§ **REQUIRED ACTION**:
The answer must consist of the listing, reproduced exactly.

§ **GIVEN INFORMATION**:
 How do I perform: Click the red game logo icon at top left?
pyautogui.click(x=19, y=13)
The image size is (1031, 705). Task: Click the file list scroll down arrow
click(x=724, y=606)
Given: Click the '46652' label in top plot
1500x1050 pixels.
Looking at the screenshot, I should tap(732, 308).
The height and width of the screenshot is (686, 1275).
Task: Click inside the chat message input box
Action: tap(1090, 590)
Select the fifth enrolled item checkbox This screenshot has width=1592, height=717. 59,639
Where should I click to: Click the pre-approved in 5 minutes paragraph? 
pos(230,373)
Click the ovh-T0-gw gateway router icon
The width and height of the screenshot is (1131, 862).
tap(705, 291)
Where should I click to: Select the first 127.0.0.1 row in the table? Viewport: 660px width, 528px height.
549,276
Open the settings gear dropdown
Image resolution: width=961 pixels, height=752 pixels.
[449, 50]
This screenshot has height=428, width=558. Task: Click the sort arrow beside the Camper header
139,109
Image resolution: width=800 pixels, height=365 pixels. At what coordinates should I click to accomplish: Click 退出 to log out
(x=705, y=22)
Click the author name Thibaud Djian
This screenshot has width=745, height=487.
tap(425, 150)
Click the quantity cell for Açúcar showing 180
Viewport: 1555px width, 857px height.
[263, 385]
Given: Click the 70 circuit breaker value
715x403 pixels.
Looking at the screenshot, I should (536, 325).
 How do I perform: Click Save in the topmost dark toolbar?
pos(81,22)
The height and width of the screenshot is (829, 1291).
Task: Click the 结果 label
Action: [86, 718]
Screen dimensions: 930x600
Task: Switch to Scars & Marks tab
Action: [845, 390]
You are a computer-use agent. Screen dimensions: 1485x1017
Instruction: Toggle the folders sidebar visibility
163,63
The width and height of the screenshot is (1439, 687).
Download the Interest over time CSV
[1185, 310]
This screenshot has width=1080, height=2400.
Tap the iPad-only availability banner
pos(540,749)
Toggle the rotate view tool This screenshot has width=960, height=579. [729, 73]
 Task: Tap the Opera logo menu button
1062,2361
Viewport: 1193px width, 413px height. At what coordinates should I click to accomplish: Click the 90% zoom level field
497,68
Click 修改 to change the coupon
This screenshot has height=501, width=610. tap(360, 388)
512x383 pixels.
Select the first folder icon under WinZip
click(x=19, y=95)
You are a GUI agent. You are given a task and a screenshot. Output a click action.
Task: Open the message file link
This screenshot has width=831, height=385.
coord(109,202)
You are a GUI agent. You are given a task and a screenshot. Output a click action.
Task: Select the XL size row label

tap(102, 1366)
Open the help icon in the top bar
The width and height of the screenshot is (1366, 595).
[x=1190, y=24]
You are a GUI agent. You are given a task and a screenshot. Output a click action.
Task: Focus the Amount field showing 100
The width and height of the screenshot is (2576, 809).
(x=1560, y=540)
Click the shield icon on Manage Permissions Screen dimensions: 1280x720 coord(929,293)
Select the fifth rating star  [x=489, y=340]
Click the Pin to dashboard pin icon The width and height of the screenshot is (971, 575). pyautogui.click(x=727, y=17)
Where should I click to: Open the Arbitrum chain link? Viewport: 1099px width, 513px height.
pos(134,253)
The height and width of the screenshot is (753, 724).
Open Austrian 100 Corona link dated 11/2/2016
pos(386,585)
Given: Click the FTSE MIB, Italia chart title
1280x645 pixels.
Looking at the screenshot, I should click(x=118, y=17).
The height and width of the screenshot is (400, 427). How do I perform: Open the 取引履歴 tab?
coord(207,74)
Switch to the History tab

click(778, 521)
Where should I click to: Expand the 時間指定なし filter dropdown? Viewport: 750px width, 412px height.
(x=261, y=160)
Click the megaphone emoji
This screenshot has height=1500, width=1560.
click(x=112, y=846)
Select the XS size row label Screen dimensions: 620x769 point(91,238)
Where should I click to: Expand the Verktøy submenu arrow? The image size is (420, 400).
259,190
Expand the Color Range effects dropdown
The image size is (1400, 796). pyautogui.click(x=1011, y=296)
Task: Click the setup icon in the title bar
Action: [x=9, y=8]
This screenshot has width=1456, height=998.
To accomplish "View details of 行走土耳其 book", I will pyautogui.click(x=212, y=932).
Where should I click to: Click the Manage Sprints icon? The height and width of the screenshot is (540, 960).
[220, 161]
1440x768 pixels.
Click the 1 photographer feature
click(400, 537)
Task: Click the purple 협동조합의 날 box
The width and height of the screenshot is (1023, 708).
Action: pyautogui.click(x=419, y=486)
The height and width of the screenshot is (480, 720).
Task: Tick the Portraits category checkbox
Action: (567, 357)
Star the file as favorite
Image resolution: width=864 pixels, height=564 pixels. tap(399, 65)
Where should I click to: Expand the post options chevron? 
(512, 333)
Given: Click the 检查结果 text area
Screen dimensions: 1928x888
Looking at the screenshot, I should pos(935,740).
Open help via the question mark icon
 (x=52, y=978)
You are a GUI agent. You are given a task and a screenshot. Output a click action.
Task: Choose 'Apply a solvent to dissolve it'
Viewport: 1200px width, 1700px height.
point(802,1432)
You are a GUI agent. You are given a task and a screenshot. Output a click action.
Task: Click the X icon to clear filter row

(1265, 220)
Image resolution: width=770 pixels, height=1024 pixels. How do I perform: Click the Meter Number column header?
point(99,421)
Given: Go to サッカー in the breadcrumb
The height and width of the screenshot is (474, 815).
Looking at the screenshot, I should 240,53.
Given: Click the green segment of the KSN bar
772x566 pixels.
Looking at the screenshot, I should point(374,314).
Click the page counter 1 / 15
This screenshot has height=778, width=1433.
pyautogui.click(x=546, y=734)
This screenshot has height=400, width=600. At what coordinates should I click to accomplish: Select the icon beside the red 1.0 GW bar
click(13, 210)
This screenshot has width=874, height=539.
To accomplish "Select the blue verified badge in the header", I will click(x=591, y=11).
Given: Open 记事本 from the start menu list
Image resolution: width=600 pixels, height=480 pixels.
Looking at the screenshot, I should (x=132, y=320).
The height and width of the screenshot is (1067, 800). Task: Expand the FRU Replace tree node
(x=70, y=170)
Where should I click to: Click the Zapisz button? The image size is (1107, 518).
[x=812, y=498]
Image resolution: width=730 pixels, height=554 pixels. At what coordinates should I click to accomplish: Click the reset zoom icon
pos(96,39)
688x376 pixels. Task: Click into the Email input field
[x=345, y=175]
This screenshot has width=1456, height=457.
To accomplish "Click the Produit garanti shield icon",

§ **EXERCISE ANSWER**:
 How do I perform: Click the red game logo icon at top left?
pyautogui.click(x=19, y=13)
The image size is (1031, 705). Task: Click the file list scroll down arrow
click(x=724, y=606)
Given: Click the '46652' label in top plot
1500x1050 pixels.
Looking at the screenshot, I should tap(732, 308).
The height and width of the screenshot is (686, 1275).
Task: Click inside the chat message input box
Action: tap(1090, 590)
Select the fifth enrolled item checkbox This screenshot has width=1592, height=717. 59,639
Where should I click to: Click the pre-approved in 5 minutes paragraph? 
pos(230,373)
Click the ovh-T0-gw gateway router icon
The width and height of the screenshot is (1131, 862).
tap(705, 291)
Where should I click to: Select the first 127.0.0.1 row in the table? Viewport: 660px width, 528px height.
549,276
Open the settings gear dropdown
Image resolution: width=961 pixels, height=752 pixels.
[449, 50]
This screenshot has height=428, width=558. Task: Click the sort arrow beside the Camper header
139,109
Image resolution: width=800 pixels, height=365 pixels. At what coordinates should I click to accomplish: Click 退出 to log out
(x=705, y=22)
Click the author name Thibaud Djian
This screenshot has width=745, height=487.
tap(425, 150)
Click the quantity cell for Açúcar showing 180
Viewport: 1555px width, 857px height.
[263, 385]
Given: Click the 70 circuit breaker value
715x403 pixels.
Looking at the screenshot, I should (536, 325).
 How do I perform: Click Save in the topmost dark toolbar?
pos(81,22)
The height and width of the screenshot is (829, 1291).
Task: Click the 结果 label
Action: [86, 718]
Screen dimensions: 930x600
Task: Switch to Scars & Marks tab
Action: [845, 390]
You are a computer-use agent. Screen dimensions: 1485x1017
Instruction: Toggle the folders sidebar visibility
163,63
The width and height of the screenshot is (1439, 687).
Download the Interest over time CSV
[1185, 310]
This screenshot has width=1080, height=2400.
Tap the iPad-only availability banner
pos(540,749)
Toggle the rotate view tool This screenshot has width=960, height=579. [729, 73]
 Task: Tap the Opera logo menu button
1062,2361
Viewport: 1193px width, 413px height. At what coordinates should I click to accomplish: Click the 90% zoom level field
497,68
Click 修改 to change the coupon
This screenshot has height=501, width=610. tap(360, 388)
512x383 pixels.
Select the first folder icon under WinZip
click(x=19, y=95)
You are a GUI agent. You are given a task and a screenshot. Output a click action.
Task: Open the message file link
This screenshot has width=831, height=385.
coord(109,202)
You are a GUI agent. You are given a task and a screenshot. Output a click action.
Task: Select the XL size row label

tap(102, 1366)
Open the help icon in the top bar
The width and height of the screenshot is (1366, 595).
[x=1190, y=24]
You are a GUI agent. You are given a task and a screenshot. Output a click action.
Task: Focus the Amount field showing 100
The width and height of the screenshot is (2576, 809).
(x=1560, y=540)
Click the shield icon on Manage Permissions Screen dimensions: 1280x720 coord(929,293)
Select the fifth rating star  [x=489, y=340]
Click the Pin to dashboard pin icon The width and height of the screenshot is (971, 575). pyautogui.click(x=727, y=17)
Where should I click to: Open the Arbitrum chain link? Viewport: 1099px width, 513px height.
pos(134,253)
The height and width of the screenshot is (753, 724).
Open Austrian 100 Corona link dated 11/2/2016
pos(386,585)
Given: Click the FTSE MIB, Italia chart title
1280x645 pixels.
Looking at the screenshot, I should click(x=118, y=17).
The height and width of the screenshot is (400, 427). How do I perform: Open the 取引履歴 tab?
coord(207,74)
Switch to the History tab

click(778, 521)
Where should I click to: Expand the 時間指定なし filter dropdown? Viewport: 750px width, 412px height.
(x=261, y=160)
Click the megaphone emoji
This screenshot has height=1500, width=1560.
click(x=112, y=846)
Select the XS size row label Screen dimensions: 620x769 point(91,238)
Where should I click to: Expand the Verktøy submenu arrow? The image size is (420, 400).
259,190
Expand the Color Range effects dropdown
The image size is (1400, 796). pyautogui.click(x=1011, y=296)
Task: Click the setup icon in the title bar
Action: [x=9, y=8]
This screenshot has width=1456, height=998.
To accomplish "View details of 行走土耳其 book", I will pyautogui.click(x=212, y=932).
Where should I click to: Click the Manage Sprints icon? The height and width of the screenshot is (540, 960).
[220, 161]
1440x768 pixels.
Click the 1 photographer feature
click(400, 537)
Task: Click the purple 협동조합의 날 box
The width and height of the screenshot is (1023, 708).
Action: pyautogui.click(x=419, y=486)
The height and width of the screenshot is (480, 720).
Task: Tick the Portraits category checkbox
Action: (567, 357)
Star the file as favorite
Image resolution: width=864 pixels, height=564 pixels. tap(399, 65)
Where should I click to: Expand the post options chevron? 
(512, 333)
Given: Click the 检查结果 text area
Screen dimensions: 1928x888
Looking at the screenshot, I should pos(935,740).
Open help via the question mark icon
 (x=52, y=978)
You are a GUI agent. You are given a task and a screenshot. Output a click action.
Task: Choose 'Apply a solvent to dissolve it'
Viewport: 1200px width, 1700px height.
point(802,1432)
You are a GUI agent. You are given a task and a screenshot. Output a click action.
Task: Click the X icon to clear filter row

(1265, 220)
Image resolution: width=770 pixels, height=1024 pixels. How do I perform: Click the Meter Number column header?
point(99,421)
Given: Go to サッカー in the breadcrumb
The height and width of the screenshot is (474, 815).
Looking at the screenshot, I should 240,53.
Given: Click the green segment of the KSN bar
772x566 pixels.
Looking at the screenshot, I should point(374,314).
Click the page counter 1 / 15
This screenshot has height=778, width=1433.
pyautogui.click(x=546, y=734)
This screenshot has height=400, width=600. At what coordinates should I click to accomplish: Select the icon beside the red 1.0 GW bar
click(13, 210)
This screenshot has width=874, height=539.
To accomplish "Select the blue verified badge in the header", I will click(x=591, y=11).
Given: Open 记事本 from the start menu list
Image resolution: width=600 pixels, height=480 pixels.
Looking at the screenshot, I should (x=132, y=320).
The height and width of the screenshot is (1067, 800). Task: Expand the FRU Replace tree node
(x=70, y=170)
Where should I click to: Click the Zapisz button? The image size is (1107, 518).
[x=812, y=498]
Image resolution: width=730 pixels, height=554 pixels. At what coordinates should I click to accomplish: Click the reset zoom icon
pos(96,39)
688x376 pixels. Task: Click into the Email input field
[x=345, y=175]
This screenshot has width=1456, height=457.
To accomplish "Click the Produit garanti shield icon",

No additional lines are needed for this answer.